Conservation status Numbers in our area probably stable. Could be vulnerable to loss of habitat in mountains of Mexico and Central America.
Family Wood Warblers
Habitat Pine-oak forests of mountains. During the breeding season, found mainly in the tops of pines, sometimes also in spruce, fir, and oak thickets in higher mountains of the Southwest. In winter in Mexico, inhabits pine-oak woods in the mountains.
A young man named Elliott Coues, later to become a leading ornithologist, discovered this bird in Arizona in 1864; perhaps homesick, he asked that it be named after his sister. Grace's Warbler is still common in the Southwest as a summer resident in mountain forests. It spends most of its time high in pine trees, where the male sings his thin rising chatter and where the female builds a neat, cup-shaped nest among a cluster of pine needles.

Feeding Behavior

During the breeding season, often forages by flying out from the treetops to catch insects in mid-air. Also searches among branches and twigs and hovers briefly while picking insects from foliage, spending most of its time in the tops of the taller pine trees.


Eggs

3-4. Creamy white, spotted with browns around larger end. Details and timing of incubation are not well known. Young: Nestlings are fed by female, probably by male as well. Age at which young leave the nest is not well known. Normally 2 broods per year.


Young

Nestlings are fed by female, probably by male as well. Age at which young leave the nest is not well known. Normally 2 broods per year.

Diet

Presumably mostly insects. Details of diet are not well known; undoubtedly eats mostly insects, like other warblers.


Nesting

Details of breeding behavior are not well known. In the Southwest, arrives on breeding grounds mostly in early April. Males defend nesting territories by singing.
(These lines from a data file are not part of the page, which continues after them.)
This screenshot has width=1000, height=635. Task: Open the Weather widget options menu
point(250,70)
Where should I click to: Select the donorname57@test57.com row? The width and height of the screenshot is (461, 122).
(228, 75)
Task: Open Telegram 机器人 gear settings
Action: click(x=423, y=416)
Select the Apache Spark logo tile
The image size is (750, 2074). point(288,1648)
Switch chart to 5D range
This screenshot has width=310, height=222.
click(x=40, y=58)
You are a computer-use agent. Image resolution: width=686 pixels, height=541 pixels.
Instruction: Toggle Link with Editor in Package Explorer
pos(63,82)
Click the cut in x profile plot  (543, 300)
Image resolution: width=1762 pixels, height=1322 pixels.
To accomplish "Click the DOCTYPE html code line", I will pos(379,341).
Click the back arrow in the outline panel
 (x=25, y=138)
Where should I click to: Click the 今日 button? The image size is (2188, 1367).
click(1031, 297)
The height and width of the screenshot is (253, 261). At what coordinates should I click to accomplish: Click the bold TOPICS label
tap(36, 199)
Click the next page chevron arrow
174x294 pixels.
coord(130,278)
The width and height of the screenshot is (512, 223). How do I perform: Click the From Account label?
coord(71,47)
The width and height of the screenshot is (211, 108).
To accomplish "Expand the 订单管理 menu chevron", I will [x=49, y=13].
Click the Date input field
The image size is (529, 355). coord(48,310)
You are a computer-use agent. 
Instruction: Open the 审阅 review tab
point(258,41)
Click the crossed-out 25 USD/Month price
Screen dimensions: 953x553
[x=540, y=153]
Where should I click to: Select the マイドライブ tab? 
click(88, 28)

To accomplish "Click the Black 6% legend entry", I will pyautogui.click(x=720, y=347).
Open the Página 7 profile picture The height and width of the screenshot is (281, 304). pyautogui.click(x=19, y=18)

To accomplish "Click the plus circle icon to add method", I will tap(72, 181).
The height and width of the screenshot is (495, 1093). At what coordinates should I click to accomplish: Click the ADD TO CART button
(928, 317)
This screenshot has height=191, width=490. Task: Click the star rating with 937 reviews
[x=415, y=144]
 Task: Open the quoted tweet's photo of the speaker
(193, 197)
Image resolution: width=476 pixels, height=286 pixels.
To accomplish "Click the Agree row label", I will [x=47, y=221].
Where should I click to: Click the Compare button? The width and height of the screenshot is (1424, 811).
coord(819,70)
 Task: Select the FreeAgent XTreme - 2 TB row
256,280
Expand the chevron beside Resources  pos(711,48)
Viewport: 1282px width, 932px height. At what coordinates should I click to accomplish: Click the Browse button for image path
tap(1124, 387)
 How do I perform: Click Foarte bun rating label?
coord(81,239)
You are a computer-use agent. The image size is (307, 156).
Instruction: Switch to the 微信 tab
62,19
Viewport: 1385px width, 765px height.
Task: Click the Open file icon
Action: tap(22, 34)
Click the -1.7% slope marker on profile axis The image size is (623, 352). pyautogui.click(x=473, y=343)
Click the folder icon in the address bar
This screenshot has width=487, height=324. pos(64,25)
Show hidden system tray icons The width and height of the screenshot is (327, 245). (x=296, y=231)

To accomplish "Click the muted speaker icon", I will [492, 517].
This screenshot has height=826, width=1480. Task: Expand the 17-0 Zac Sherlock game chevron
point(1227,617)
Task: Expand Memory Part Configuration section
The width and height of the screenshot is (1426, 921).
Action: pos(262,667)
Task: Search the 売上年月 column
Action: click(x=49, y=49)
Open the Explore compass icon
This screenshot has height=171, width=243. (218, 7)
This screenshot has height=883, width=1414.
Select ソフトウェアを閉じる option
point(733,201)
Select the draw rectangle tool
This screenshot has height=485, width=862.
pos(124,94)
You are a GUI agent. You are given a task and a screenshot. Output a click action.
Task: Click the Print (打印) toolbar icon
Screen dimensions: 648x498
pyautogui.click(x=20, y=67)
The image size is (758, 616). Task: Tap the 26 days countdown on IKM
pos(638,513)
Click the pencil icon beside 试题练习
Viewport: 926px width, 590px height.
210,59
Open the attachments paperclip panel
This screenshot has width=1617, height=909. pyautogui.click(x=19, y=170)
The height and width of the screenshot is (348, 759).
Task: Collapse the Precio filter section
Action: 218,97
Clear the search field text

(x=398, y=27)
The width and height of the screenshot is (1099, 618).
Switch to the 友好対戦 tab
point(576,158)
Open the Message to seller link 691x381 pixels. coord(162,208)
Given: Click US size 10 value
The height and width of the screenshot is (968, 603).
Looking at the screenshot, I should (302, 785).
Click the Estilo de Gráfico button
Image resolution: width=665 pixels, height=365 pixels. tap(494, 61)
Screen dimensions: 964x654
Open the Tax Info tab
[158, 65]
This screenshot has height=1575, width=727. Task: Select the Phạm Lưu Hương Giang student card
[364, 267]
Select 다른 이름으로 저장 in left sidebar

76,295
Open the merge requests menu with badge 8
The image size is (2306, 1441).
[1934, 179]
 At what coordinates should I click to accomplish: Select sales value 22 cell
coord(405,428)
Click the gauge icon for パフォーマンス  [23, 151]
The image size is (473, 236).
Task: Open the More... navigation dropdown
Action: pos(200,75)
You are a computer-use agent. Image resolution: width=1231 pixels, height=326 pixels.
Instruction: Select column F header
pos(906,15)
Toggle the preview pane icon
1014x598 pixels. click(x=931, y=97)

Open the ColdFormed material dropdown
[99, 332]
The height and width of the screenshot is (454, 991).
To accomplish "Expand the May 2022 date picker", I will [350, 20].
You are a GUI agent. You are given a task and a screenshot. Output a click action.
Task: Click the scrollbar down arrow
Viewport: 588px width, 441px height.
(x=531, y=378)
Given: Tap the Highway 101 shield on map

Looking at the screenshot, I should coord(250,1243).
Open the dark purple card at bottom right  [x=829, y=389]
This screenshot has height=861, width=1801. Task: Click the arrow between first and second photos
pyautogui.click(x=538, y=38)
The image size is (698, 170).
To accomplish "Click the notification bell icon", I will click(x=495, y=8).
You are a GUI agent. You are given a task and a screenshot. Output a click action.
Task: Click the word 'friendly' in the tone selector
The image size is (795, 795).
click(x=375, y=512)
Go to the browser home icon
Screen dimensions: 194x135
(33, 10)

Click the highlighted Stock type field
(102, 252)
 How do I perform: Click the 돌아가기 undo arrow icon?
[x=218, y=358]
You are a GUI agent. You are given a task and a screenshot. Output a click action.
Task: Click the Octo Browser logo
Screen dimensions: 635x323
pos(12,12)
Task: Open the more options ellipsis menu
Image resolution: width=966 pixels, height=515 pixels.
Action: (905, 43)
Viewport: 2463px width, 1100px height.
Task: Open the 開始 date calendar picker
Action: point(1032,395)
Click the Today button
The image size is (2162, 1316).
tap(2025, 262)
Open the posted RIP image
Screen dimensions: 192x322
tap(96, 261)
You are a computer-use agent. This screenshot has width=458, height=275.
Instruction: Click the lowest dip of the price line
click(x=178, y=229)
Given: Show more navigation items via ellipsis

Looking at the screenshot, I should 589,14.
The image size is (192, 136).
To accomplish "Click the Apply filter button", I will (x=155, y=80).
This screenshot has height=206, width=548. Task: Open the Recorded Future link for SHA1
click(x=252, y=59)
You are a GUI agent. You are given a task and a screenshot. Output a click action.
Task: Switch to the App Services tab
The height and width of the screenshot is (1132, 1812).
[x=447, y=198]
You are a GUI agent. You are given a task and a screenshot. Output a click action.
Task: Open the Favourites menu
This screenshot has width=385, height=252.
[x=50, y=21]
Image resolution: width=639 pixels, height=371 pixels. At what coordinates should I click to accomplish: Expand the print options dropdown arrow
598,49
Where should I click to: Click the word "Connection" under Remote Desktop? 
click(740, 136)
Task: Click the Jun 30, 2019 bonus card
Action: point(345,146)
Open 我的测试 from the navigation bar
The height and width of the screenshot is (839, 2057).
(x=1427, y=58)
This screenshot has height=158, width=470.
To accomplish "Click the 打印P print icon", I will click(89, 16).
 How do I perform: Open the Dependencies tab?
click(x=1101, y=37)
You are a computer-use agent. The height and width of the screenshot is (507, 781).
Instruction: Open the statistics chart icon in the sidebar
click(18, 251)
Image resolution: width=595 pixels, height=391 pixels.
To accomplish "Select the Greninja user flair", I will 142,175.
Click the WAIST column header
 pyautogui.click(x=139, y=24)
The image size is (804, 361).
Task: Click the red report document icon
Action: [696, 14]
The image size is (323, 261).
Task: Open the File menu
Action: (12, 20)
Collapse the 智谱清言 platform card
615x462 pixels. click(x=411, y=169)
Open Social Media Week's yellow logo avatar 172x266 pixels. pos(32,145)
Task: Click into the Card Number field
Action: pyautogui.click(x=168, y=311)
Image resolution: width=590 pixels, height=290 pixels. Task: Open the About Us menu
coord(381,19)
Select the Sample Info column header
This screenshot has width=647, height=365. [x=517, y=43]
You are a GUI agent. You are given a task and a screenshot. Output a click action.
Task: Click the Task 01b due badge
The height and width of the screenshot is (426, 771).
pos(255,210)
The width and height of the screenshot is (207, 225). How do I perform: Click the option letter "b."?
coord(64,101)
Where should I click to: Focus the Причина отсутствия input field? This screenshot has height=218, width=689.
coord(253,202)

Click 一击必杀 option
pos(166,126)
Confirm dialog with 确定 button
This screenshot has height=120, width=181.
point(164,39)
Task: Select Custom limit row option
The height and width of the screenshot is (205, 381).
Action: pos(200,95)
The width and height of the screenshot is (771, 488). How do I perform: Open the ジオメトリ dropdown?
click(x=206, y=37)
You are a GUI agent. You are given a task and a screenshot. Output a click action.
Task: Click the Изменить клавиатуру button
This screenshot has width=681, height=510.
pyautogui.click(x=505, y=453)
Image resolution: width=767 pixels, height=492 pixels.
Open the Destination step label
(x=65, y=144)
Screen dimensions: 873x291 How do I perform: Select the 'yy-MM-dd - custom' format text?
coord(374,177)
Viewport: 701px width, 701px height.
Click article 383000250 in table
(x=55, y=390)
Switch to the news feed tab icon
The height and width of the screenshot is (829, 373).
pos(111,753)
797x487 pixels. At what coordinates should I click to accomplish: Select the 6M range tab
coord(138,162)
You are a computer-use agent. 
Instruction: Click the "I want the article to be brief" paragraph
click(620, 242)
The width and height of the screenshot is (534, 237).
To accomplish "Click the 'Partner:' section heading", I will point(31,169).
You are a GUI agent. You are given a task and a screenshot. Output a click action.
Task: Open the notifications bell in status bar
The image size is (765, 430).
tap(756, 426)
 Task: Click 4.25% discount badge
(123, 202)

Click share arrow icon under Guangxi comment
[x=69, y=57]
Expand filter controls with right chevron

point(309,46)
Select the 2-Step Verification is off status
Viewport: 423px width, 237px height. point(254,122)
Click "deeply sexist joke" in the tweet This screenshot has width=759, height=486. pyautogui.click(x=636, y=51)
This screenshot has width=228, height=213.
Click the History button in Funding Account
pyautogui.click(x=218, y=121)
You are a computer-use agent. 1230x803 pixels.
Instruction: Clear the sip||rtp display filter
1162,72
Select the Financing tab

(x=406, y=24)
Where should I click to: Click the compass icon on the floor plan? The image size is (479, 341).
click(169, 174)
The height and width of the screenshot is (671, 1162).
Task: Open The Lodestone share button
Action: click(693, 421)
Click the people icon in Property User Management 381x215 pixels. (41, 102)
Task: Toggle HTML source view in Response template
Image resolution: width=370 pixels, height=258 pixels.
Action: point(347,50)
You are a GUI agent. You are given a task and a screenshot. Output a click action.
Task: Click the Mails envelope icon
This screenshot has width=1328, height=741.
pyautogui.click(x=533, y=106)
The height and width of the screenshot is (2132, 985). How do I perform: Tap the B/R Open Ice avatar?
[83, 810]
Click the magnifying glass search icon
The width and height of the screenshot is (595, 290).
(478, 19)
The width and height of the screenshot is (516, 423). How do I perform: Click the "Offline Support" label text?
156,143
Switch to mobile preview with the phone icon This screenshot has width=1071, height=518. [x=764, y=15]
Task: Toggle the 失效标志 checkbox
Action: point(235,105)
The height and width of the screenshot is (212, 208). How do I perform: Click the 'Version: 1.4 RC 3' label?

Nest: Placed on a horizontal branch or in the top crown of tree, usually pine, sometimes fir, 20-60' above the ground. Nest (built by female) is a tightly constructed open cup made of plant fibers, oak catkins, plant down, and webs of spiders and caterpillars; lined with animal hair and feathers. Nest is often well hidden among a cluster of pine needles.

Illustration © David Allen Sibley.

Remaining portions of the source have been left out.